Exercise A:
Reproduce the passage in the Mollie Jelks story from "Frustratied by the" up to and including "could be loved.", word for word.
Exercise B:
According to the Mollie Jelks story, how many foster children has Jelks taken in over the last 16 years?

Text excerpt:
------------------------

A great story…good for a Mothers Day Memory:
HuffPost | Erica Liepmann
Posted: 05- 3-10 06:00 AM
After spending 22 years of her life working in mortgage banking, Mollie Jelks admits she never found the sense of fulfillment she longed for. When her Citibank office relocated to St. Louis, Jelks wasn’t willing to follow. Instead, she picked up a temp job at the Children’s Bureau, a Southern California organization working with abused and neglected children, pairing them with loving foster and adoptive parents. She reflects, “I didn’t know what it meant to be a foster parent, I just wanted to help kids.”
Inspired by the children she saw daily at Children’s Bureau, Jelks took in a foster child of her own. Jelks’ biological children were grown, with the youngest finishing her last two years of high school. Jelks filled out an application, and before she knew it, she had a rambunctious five-year-old under her care. Jelks recalls, “Her name was Precious, but she was the opposite.”
Despite Precious’ best attempts to thwart her guardian’s warmth, she soon found herself eager for her daily hugs from Jelks. A psychiatrist who worked with Precious was stunned at the difference. “What did you do to her? She’s been in the system for 18 months. We thought she’d never give or receive love.”
Jelks’ experience inspired her to keep going — over the last 16 years, she’s taken in 36 foster kids, many of whom came to her malnourished, scared by abuse or neglected by drug addicted parents. Four of the children that passed through Jelks’ doors never left — she adopted two boys and two girls.
To support her family, Jelks started a day care center on her property, based on the same principles she uses to raise her own children: “teaching love and sharing.” Jelks now employs three staff members, each committed to her vision of fostering a “home away from home” for the youngsters.
By far, her biggest challenge was Kendra, a young girl who had been bounced around to different homes countless times. After struggling with a schizophrenic mother, given up by her biological grandmother and being rejected after two years with an adopted family, Kendra was an emotionally scarred little girl — deemed “too difficult” by many that tried to care for her.
Frustratied by the circus that left Kendra feeling rejected and unloved, Jelks decided to give her a permanent home. Getting Kendra to come out of her shell, however, was another task altogether.
Through it all, Jelks didn’t give up hope, continuing to support Kendra, even when her actions seemed to go unnoticed or unappreciated. She explained to Kendra, “What’s your last name? Jelks. What’s my last name? Jelks. That means we’re family now.” It took nearly five and a half years, but slowly, Kendra began to open up, to trust Jelks and to accept that she could be loved.

------------------------

Data shown:

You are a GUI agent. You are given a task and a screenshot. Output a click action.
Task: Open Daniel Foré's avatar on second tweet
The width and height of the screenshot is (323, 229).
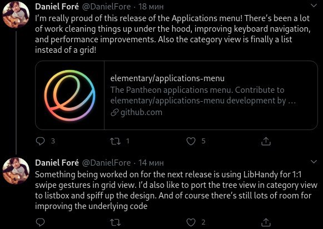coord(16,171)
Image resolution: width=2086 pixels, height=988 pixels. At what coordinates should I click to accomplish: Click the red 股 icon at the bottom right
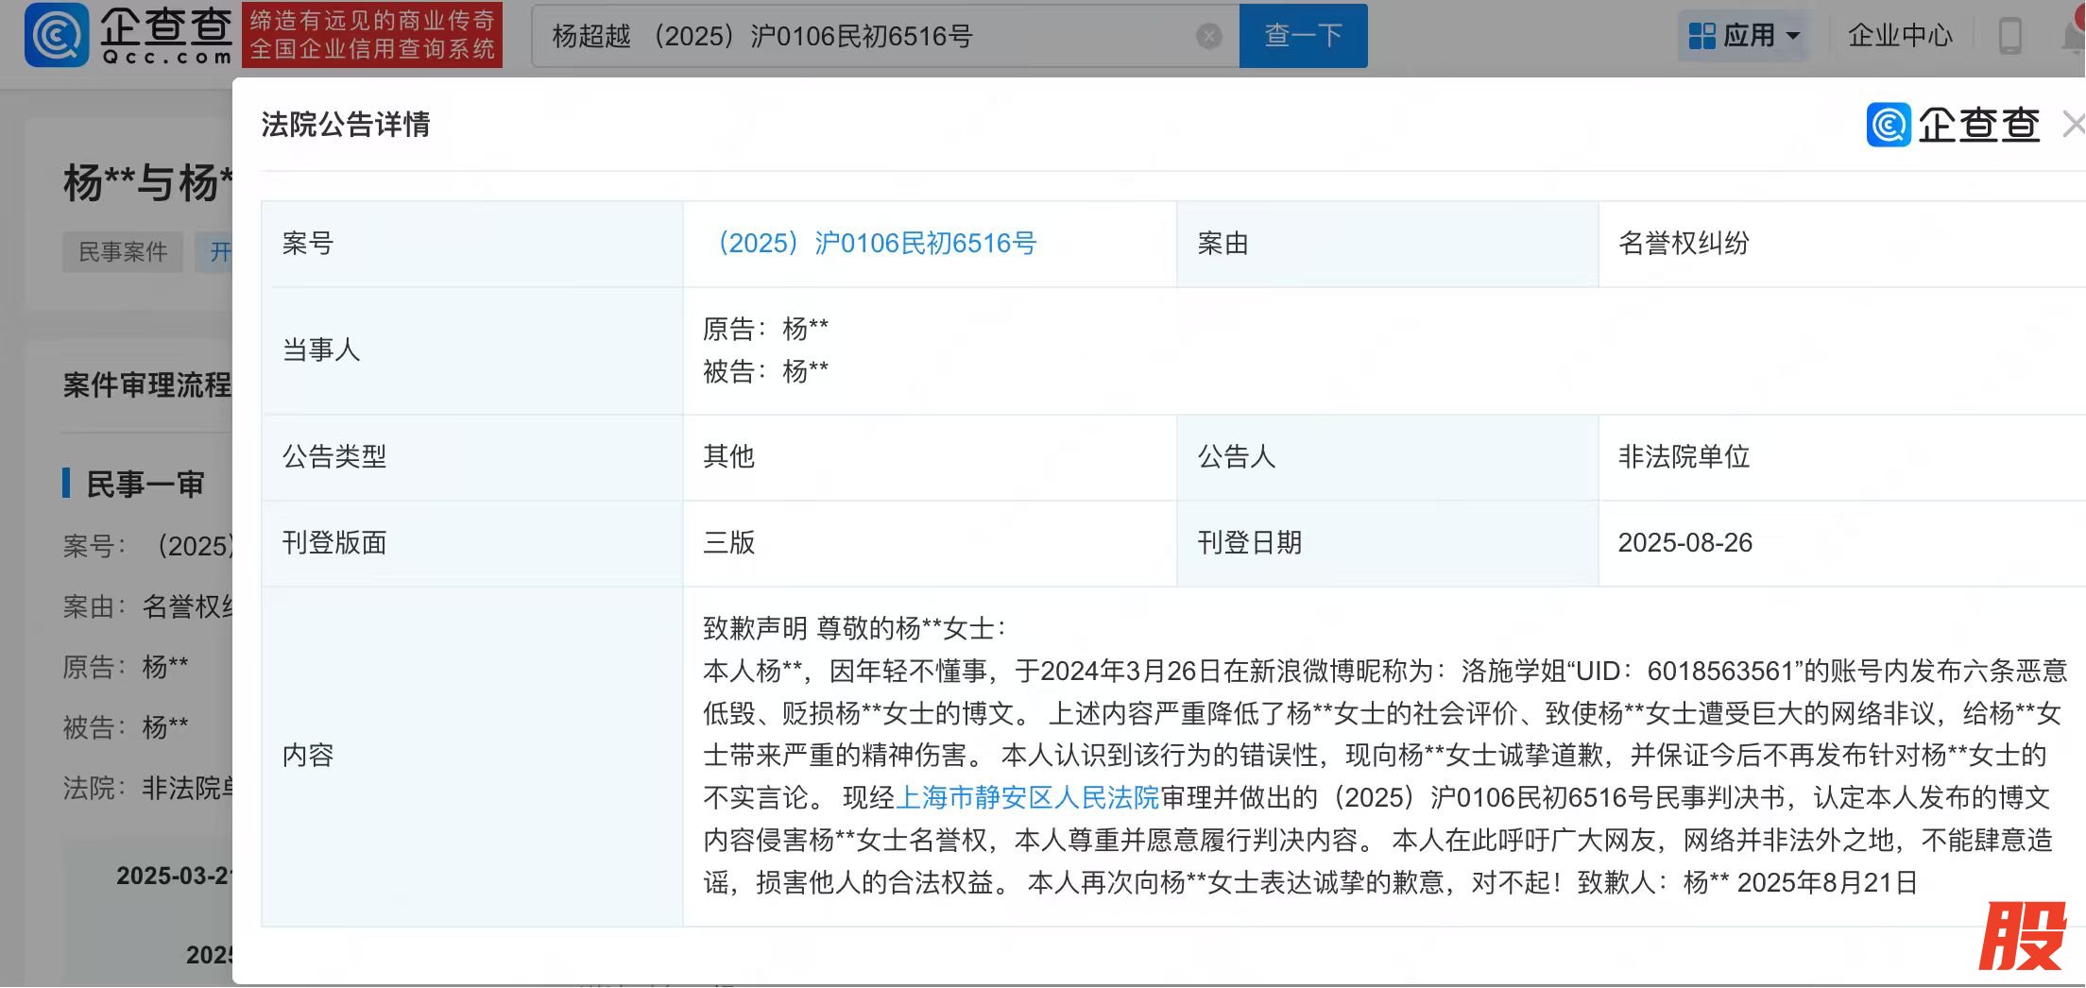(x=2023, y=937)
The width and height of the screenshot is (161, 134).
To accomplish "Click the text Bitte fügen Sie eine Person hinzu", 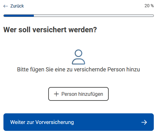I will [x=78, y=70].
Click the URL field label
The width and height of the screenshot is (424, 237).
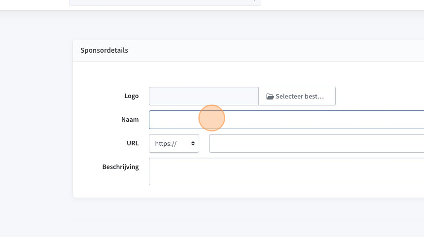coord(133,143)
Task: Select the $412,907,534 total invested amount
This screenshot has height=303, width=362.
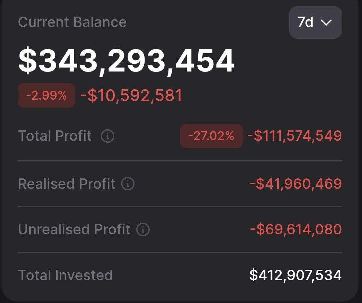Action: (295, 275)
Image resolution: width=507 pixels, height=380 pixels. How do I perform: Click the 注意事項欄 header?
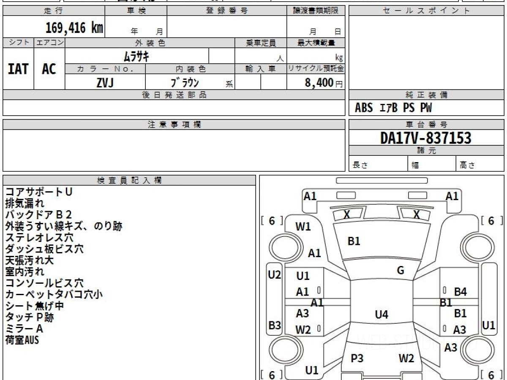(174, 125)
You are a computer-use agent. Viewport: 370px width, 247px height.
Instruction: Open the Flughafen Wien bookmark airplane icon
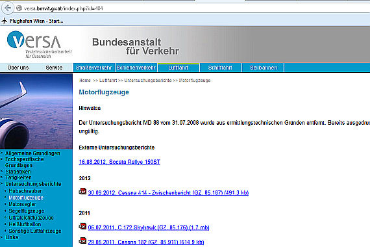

------------------------

Written solution A:
Frustratied by the circus that left Kendra feeling rejected and unloved, Jelks decided to give her a permanent home. Getting Kendra to come out of her shell, however, was another task altogether.
Through it all, Jelks didn’t give up hope, continuing to support Kendra, even when her actions seemed to go unnoticed or unappreciated. She explained to Kendra, “What’s your last name? Jelks. What’s my last name? Jelks. That means we’re family now.” It took nearly five and a half years, but slowly, Kendra began to open up, to trust Jelks and to accept that she could be loved.

Written solution B:
36